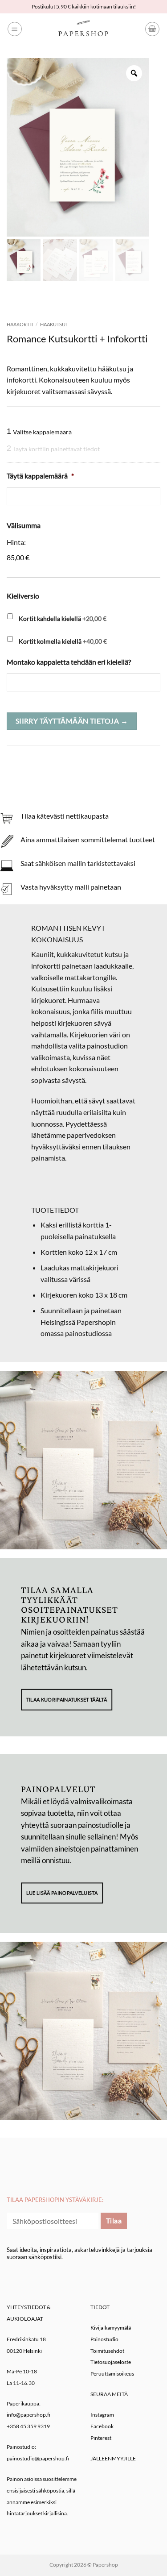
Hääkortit (20, 324)
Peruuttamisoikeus (112, 2373)
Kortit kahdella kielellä (62, 618)
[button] (15, 29)
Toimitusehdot (107, 2350)
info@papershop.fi (28, 2414)
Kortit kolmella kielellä (63, 641)
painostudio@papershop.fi (38, 2458)
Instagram (102, 2414)
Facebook (102, 2426)
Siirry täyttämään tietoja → (72, 721)
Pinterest (100, 2438)
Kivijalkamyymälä (110, 2327)
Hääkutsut (54, 324)
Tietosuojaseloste (110, 2362)
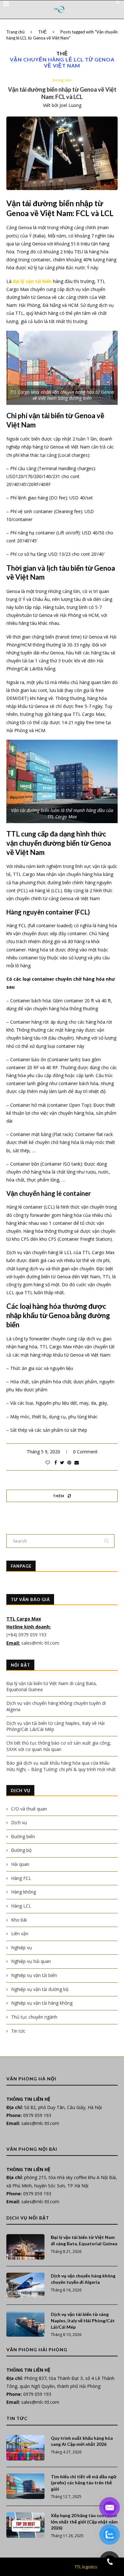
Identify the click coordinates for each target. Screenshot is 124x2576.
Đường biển (62, 80)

• **Task item**: Nothing but the pictures may be dropped as you repeat the listing above exactly.

• **Solved problem**:
Hääkortit (20, 324)
Peruuttamisoikeus (112, 2373)
Kortit kahdella kielellä (62, 618)
[button] (15, 29)
Toimitusehdot (107, 2350)
info@papershop.fi (28, 2414)
Kortit kolmella kielellä (63, 641)
painostudio@papershop.fi (38, 2458)
Instagram (102, 2414)
Facebook (102, 2426)
Siirry täyttämään tietoja → (72, 721)
Pinterest (100, 2438)
Kivijalkamyymälä (110, 2327)
Hääkutsut (54, 324)
Tietosuojaseloste (110, 2362)
Identify the click coordinates for each target. Screenshot is 124x2576.
Đường biển (62, 80)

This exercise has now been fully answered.